**Ausgewählter Text:**
Wildwasser mal theoretisch
Sascha promoviert demnächst auf dem komplexen Gebiet des Kajak-Erwerbs. Deswegen hat er sich mächtig ins Zeug gelegt und entschlossen seine knapp 100 seitige wissenschaftliche Niederschrift zum Themenkomplex Volumen, Länge, Gewicht, Beschleunigung und Geschwindigkeit über mKFa der breiten Öffentlichkeit zur Verfügung zu stellen.
Zusätzlich gibt es eine Übersicht über 45 Bootstypen mit allen erfassbaren Daten und automatischer Berechnung des Volumen/Kg Verhältnisses für euer Körper- & Materialgewicht.
Schaut unbedingt mal in die Creeker Vergleichstabelle (.ods Format für MS Office, Open Office usw.) rein!
Aber genug des Vorgeplänkels, lassen wir den Meister der WW-Theorie selbst zu Wort kommen:
Hier ein paar Gedanken bzw. theoretischer Ansatz zum Thema „richtiges Boot“
„Volumen zu Gewicht“:
Wenn man etwas mit dem Gesamt-/Systemgewicht und dem Bootsvolumen spielt wird man feststellen, dass Wildwasserkajaks relativ sensible auf Gewicht reagieren. Zwei Kilo mehr oder weniger werden hier schon spürbar.

**Aufgabenstellung:** Schreibe aus dem Text über Wildwasserkajaks den Abschnitt von „Zusätzlich gibt es“ bis einschließlich „Körper- & Materialgewicht.“ wortgetreu ab. Maßgeblich ist allein der Text über Wildwasserkajaks.

**Einige Einträge:**

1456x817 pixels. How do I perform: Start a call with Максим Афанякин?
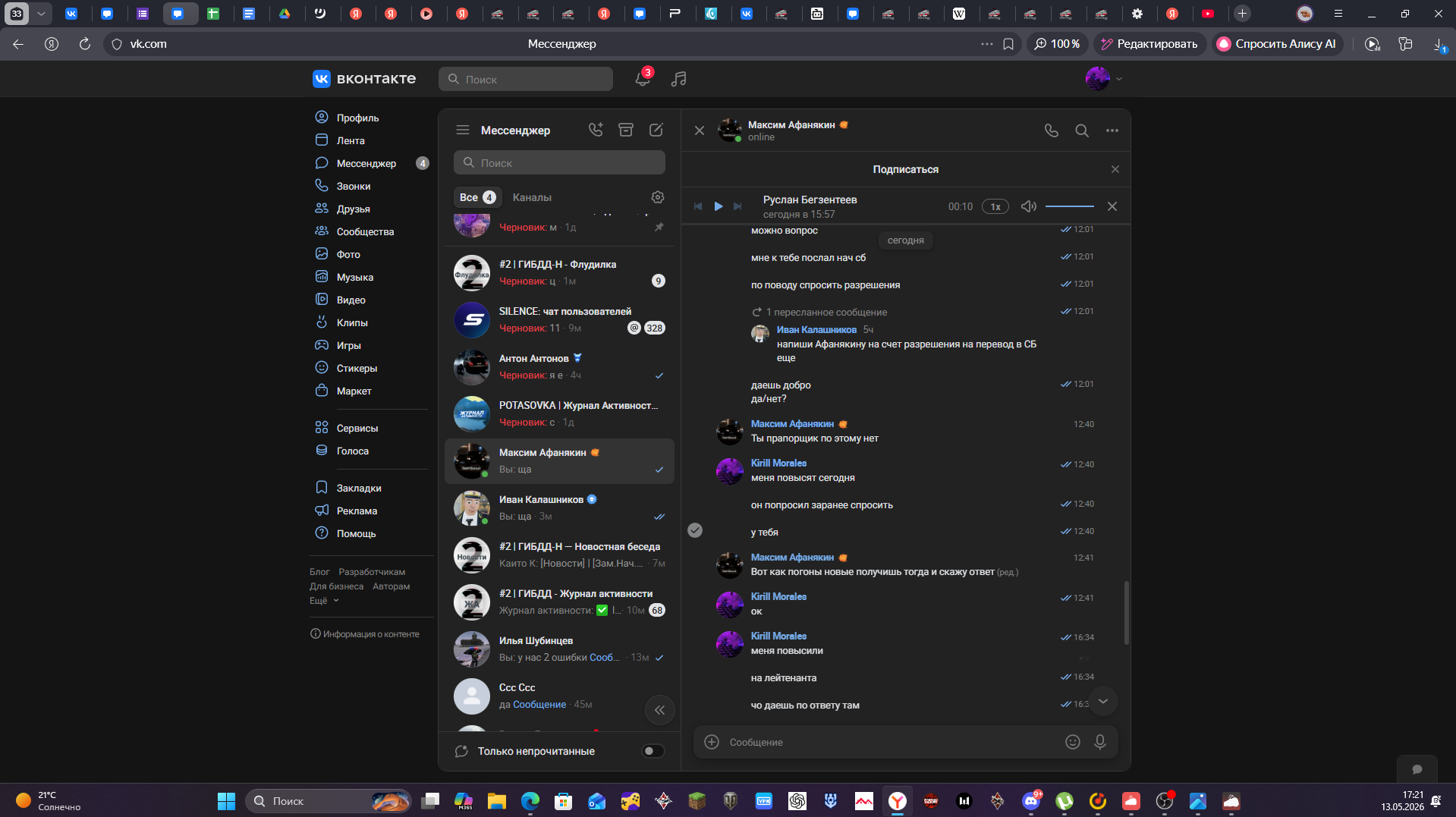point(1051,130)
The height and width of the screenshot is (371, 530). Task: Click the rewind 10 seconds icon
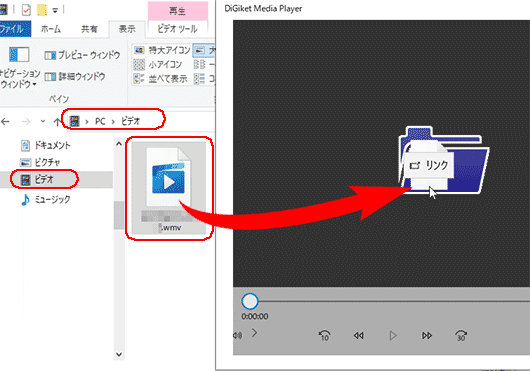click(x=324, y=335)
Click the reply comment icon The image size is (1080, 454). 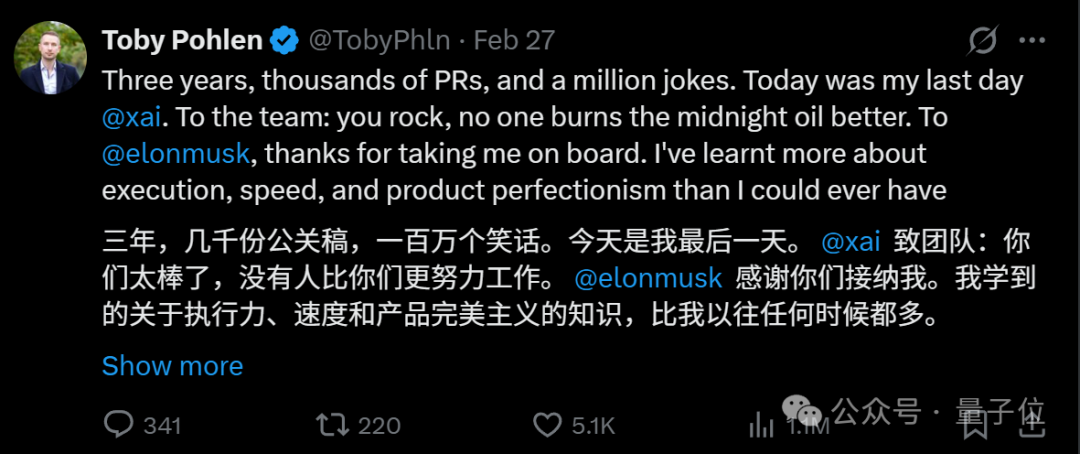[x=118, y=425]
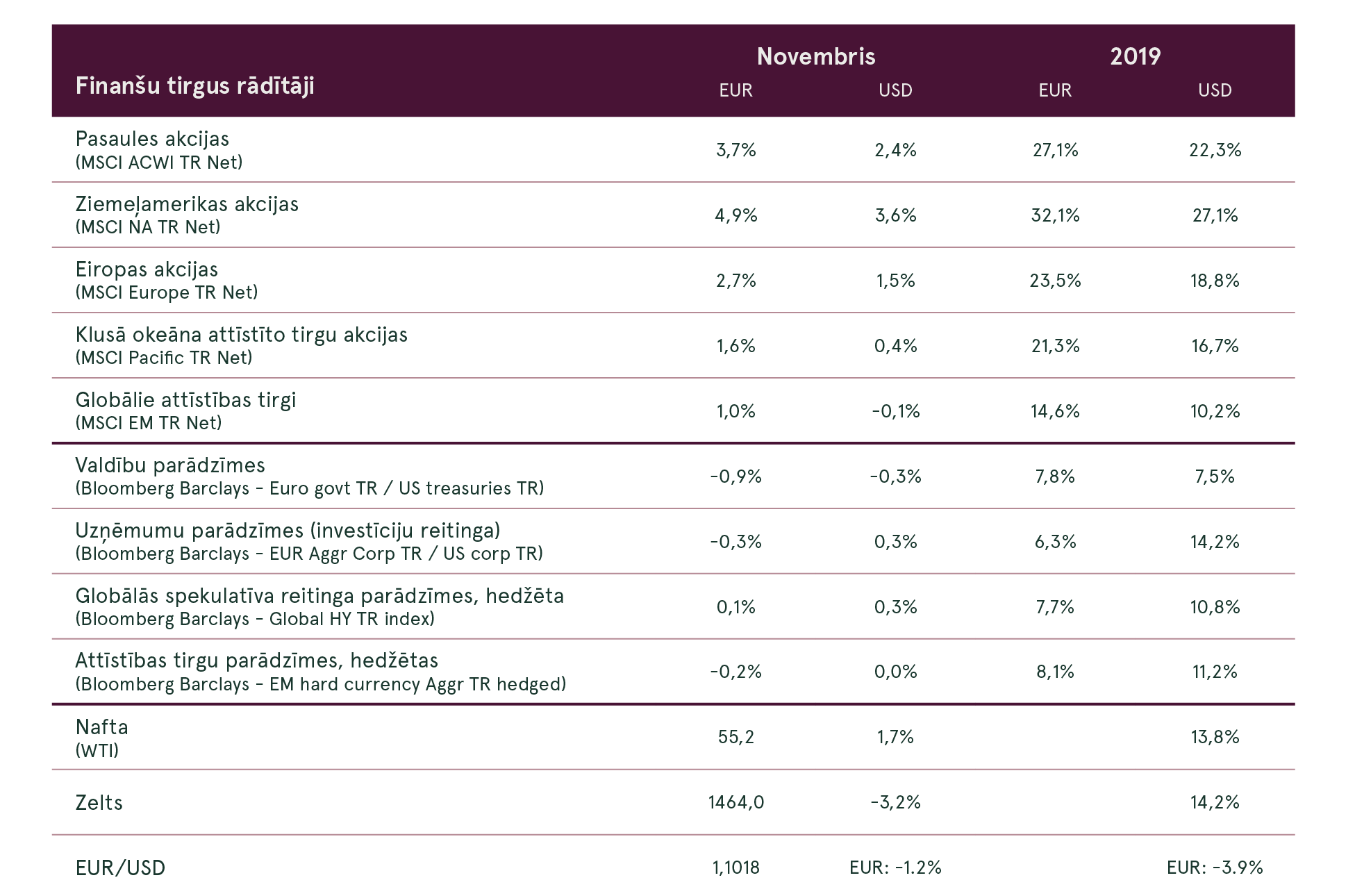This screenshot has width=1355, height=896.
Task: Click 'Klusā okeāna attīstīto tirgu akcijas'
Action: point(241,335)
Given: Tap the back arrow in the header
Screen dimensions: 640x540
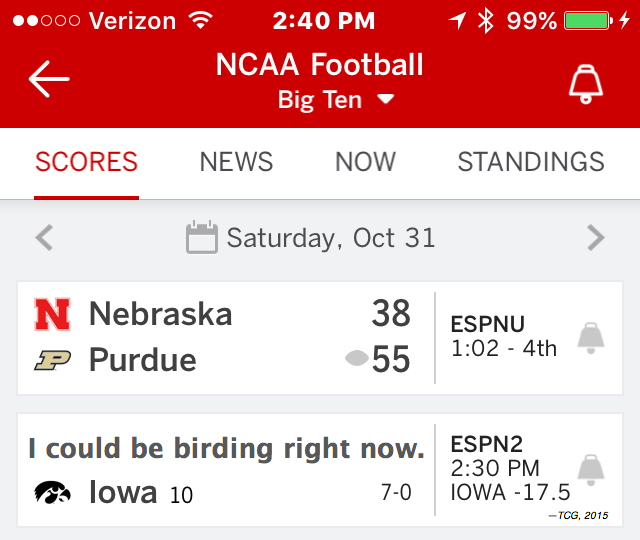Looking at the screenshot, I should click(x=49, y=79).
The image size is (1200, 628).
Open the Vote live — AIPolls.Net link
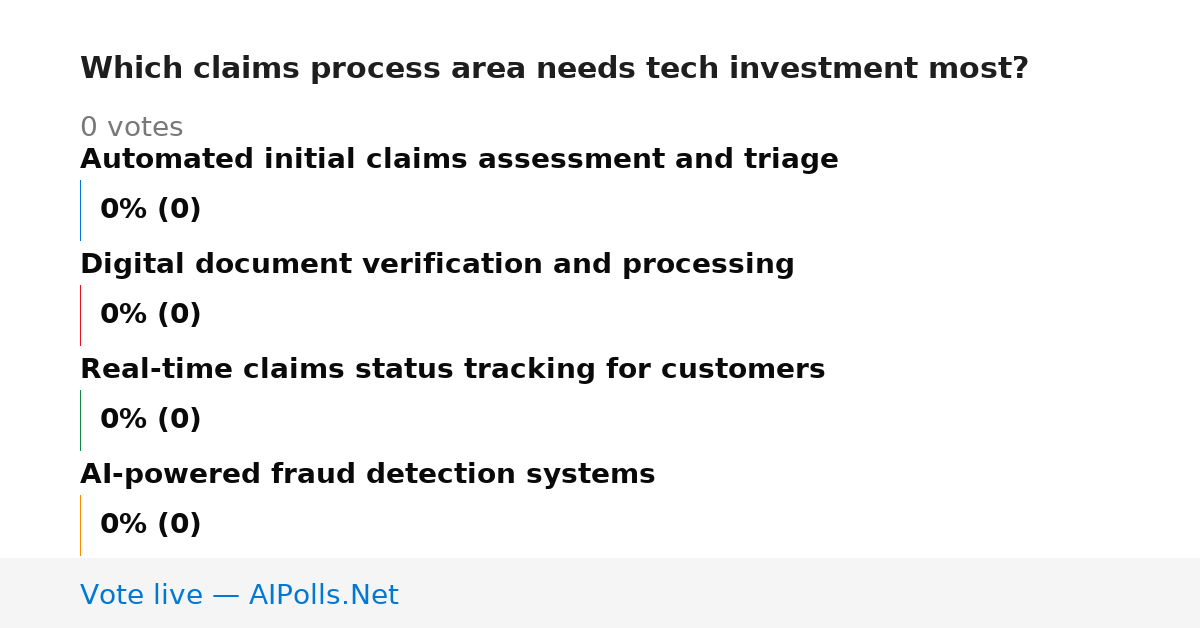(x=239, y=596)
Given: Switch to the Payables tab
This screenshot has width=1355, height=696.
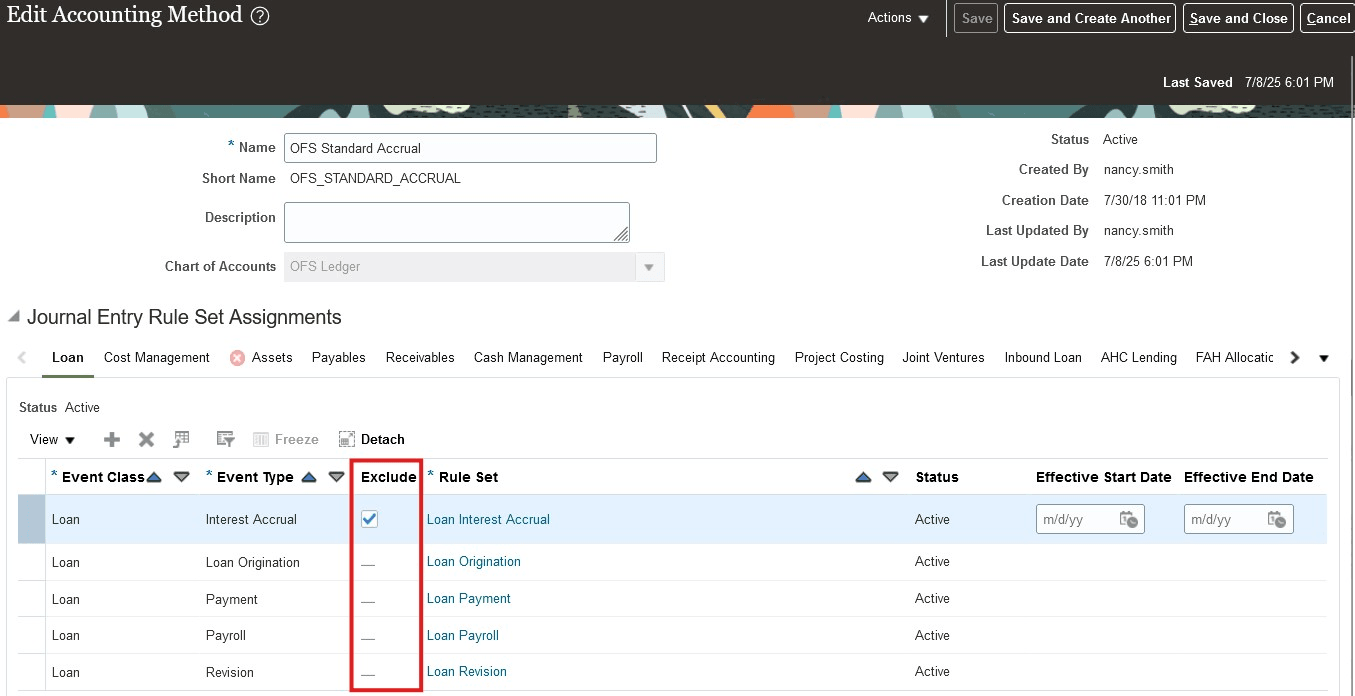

**Ergebnis:**
Zusätzlich gibt es eine Übersicht über 45 Bootstypen mit allen erfassbaren Daten und automatischer Berechnung des Volumen/Kg Verhältnisses für euer Körper- & Materialgewicht.